Minimizing freezes

This guide addresses two common sources of freezing in the RuntimeSpeechRecognizer plugin and provides practical solutions to mitigate the performance impact.

Capturable sound wave

When starting the capturable sound wave using the StartCapture function, you may encounter a brief delay, which is engine-specific and currently unavoidable without modification of engine-specific code. The duration of this delay varies across platforms, as it is linked to platform-specific code execution for audio data retrieval from the input device (microphone). This delay has been observed on platforms like Windows, Mac, Android, and iOS and may be relevant to others.

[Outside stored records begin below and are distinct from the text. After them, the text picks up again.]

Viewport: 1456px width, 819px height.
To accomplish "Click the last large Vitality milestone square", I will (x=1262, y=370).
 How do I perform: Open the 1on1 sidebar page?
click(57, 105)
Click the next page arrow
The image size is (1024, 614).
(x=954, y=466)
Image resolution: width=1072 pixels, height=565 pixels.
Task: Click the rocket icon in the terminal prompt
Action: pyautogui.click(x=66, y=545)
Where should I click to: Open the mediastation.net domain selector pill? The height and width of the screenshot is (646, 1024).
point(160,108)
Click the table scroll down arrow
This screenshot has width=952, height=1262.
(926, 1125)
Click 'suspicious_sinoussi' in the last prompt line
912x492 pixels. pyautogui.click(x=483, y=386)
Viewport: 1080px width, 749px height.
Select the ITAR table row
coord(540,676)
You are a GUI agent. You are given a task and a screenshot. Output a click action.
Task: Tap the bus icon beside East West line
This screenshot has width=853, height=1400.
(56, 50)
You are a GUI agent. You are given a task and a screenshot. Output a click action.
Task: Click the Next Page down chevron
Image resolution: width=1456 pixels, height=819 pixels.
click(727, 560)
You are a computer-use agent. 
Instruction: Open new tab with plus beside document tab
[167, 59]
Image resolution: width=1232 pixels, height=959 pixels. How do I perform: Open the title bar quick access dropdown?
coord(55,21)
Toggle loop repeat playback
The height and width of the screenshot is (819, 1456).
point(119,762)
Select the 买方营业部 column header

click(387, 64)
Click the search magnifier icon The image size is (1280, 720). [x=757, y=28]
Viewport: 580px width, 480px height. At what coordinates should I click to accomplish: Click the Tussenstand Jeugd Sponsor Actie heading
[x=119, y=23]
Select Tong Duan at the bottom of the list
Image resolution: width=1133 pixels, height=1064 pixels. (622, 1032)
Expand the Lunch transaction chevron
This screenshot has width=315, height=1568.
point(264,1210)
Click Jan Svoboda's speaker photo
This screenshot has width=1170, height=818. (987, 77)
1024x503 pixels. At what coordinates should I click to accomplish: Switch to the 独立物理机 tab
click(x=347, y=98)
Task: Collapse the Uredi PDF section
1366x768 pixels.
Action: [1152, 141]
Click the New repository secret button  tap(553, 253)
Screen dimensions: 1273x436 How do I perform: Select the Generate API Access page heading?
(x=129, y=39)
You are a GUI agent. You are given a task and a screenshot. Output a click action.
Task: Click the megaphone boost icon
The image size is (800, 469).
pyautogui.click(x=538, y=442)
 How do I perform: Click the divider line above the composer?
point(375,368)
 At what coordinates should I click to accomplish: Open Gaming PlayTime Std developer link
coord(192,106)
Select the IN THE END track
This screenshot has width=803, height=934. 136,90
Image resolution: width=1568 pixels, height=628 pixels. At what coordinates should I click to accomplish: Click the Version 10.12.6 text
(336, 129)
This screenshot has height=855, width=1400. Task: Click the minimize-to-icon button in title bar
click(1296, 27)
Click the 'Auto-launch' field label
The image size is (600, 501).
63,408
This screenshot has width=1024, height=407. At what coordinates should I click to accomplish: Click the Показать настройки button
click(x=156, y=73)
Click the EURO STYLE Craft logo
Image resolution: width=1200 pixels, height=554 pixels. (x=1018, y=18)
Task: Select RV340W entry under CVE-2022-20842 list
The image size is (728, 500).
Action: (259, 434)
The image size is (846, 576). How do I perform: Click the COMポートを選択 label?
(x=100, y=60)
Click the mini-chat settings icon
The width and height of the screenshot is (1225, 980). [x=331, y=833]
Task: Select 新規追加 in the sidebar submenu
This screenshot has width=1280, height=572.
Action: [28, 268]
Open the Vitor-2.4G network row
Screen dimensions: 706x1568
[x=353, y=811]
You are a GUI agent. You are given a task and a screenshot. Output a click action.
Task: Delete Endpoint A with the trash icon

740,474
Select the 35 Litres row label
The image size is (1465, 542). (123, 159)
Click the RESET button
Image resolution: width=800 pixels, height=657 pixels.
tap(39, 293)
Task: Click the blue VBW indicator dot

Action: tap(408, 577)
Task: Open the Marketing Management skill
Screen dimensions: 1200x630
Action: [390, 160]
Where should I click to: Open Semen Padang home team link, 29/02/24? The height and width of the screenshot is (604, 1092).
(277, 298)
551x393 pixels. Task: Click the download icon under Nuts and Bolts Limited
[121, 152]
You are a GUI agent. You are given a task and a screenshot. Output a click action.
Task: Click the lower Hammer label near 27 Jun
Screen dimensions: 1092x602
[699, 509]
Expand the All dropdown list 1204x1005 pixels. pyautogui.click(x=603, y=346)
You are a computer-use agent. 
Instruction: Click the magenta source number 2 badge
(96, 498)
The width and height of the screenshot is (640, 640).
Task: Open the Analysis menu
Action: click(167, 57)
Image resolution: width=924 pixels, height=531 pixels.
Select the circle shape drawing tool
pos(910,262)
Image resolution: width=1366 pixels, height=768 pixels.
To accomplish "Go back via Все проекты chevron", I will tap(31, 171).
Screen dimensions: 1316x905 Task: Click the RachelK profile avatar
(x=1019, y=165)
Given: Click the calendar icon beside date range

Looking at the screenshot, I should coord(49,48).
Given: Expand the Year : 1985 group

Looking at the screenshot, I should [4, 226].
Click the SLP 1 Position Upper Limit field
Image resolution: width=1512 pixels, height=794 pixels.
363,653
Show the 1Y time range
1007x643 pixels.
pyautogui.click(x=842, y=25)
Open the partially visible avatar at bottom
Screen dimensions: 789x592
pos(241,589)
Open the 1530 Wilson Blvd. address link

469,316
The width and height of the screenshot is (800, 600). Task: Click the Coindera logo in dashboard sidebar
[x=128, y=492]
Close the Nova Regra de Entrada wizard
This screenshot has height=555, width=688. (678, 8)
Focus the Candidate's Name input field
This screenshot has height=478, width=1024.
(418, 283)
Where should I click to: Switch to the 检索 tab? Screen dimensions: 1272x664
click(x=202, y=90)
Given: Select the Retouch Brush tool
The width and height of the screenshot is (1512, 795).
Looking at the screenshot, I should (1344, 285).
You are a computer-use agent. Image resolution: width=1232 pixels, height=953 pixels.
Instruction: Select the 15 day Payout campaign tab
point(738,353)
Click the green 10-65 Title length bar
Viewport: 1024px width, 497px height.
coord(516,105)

To minimize this hitch, consider starting the capture by calling the StartCapture function at a time when its impact is negligible, such as during a loading screen. Immediately after calling StartCapture, use the ToggleMute function with the Mute parameter set to True. And when you are ready to start capturing audio data, activate the capturable sound wave by calling ToggleMute with the Mute parameter set to False. You can see more relevant info here.

Start speech recognition

When you trigger speech recognition by calling StartSpeechRecognition, a slight freeze may occur due to the engine's loading of the language model asset. Despite this process being designed to be asynchronous and executed on a separate thread, the engine still internally performs certain operations on the game thread, leading to noticeable slight lag, especially with large assets like language models.

To eliminate this freeze, adhere to the same principle as described above: call StartSpeechRecognition at a time when the lag's impact is justifiable or negligible, such as during a loading screen.